* EXERCISE
Repeat the items below, starting at the line that contains "Task: Click the green" and ending at the line that contains "Action: (28, 520)", with both of those lines included.

==== TASK INPUTS

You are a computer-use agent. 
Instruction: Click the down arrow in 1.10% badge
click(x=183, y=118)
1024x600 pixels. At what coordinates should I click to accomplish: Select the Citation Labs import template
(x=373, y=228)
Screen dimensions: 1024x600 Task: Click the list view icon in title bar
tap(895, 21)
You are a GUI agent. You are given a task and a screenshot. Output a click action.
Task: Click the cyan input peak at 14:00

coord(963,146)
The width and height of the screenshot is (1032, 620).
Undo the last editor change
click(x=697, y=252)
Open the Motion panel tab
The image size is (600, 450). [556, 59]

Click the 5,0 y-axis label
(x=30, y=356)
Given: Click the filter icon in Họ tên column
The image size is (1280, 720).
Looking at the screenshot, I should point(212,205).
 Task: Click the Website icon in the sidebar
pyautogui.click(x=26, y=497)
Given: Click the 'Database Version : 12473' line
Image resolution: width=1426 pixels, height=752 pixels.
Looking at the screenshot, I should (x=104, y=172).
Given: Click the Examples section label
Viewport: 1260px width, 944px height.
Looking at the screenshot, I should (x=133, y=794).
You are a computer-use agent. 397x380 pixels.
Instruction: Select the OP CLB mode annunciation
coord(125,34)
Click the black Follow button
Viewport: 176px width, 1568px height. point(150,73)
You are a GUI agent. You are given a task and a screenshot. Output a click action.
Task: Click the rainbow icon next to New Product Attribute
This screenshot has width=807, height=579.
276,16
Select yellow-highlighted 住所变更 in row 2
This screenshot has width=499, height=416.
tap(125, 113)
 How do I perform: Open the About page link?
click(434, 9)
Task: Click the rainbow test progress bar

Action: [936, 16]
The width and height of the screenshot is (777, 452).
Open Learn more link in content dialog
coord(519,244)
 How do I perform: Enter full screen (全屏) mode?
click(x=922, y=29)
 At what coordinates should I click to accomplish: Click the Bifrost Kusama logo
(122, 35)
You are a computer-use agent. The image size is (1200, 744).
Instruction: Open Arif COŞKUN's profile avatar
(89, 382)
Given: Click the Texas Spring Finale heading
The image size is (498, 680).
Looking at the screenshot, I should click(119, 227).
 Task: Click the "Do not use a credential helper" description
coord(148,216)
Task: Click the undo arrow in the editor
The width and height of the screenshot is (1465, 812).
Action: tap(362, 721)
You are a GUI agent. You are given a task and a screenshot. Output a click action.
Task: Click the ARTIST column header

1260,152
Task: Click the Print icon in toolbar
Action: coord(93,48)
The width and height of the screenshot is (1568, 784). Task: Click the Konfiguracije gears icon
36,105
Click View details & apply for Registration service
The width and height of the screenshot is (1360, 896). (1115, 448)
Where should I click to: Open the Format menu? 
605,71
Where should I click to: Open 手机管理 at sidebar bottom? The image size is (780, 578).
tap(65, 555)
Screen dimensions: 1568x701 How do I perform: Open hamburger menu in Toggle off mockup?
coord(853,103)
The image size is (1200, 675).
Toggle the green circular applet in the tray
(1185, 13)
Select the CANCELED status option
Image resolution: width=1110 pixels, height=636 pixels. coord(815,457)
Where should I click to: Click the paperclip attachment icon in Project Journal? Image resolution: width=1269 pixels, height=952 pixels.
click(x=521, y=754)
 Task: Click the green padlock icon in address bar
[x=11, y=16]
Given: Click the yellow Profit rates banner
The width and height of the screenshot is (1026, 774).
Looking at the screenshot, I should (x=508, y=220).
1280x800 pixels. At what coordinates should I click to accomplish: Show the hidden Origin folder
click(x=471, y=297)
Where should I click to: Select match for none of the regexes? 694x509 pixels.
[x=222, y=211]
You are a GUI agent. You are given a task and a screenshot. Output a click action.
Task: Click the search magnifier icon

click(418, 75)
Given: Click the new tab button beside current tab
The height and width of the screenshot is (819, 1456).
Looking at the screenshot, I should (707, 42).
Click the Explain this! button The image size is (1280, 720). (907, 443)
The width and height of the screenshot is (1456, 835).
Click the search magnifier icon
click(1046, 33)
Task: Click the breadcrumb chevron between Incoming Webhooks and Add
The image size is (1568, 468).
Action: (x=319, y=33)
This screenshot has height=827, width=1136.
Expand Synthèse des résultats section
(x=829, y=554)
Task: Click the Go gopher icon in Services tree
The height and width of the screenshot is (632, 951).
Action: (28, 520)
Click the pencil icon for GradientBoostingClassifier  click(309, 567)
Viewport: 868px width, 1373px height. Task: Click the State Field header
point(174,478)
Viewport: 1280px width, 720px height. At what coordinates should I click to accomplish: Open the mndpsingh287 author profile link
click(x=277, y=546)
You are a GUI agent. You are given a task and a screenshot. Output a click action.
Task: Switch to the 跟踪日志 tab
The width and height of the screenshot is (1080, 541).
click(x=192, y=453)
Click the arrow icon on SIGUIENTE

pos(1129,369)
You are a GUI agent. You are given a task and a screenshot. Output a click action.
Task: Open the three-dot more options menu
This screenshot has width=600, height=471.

========

* COMPLETE OUTPUT
 Task: Click the green padlock icon in address bar
[x=11, y=16]
Given: Click the yellow Profit rates banner
The width and height of the screenshot is (1026, 774).
Looking at the screenshot, I should (x=508, y=220).
1280x800 pixels. At what coordinates should I click to accomplish: Show the hidden Origin folder
click(x=471, y=297)
Where should I click to: Select match for none of the regexes? 694x509 pixels.
[x=222, y=211]
You are a GUI agent. You are given a task and a screenshot. Output a click action.
Task: Click the search magnifier icon

click(418, 75)
Given: Click the new tab button beside current tab
The height and width of the screenshot is (819, 1456).
Looking at the screenshot, I should (707, 42).
Click the Explain this! button The image size is (1280, 720). (907, 443)
The width and height of the screenshot is (1456, 835).
Click the search magnifier icon
click(1046, 33)
Task: Click the breadcrumb chevron between Incoming Webhooks and Add
The image size is (1568, 468).
Action: (x=319, y=33)
This screenshot has height=827, width=1136.
Expand Synthèse des résultats section
(x=829, y=554)
Task: Click the Go gopher icon in Services tree
The height and width of the screenshot is (632, 951).
Action: (28, 520)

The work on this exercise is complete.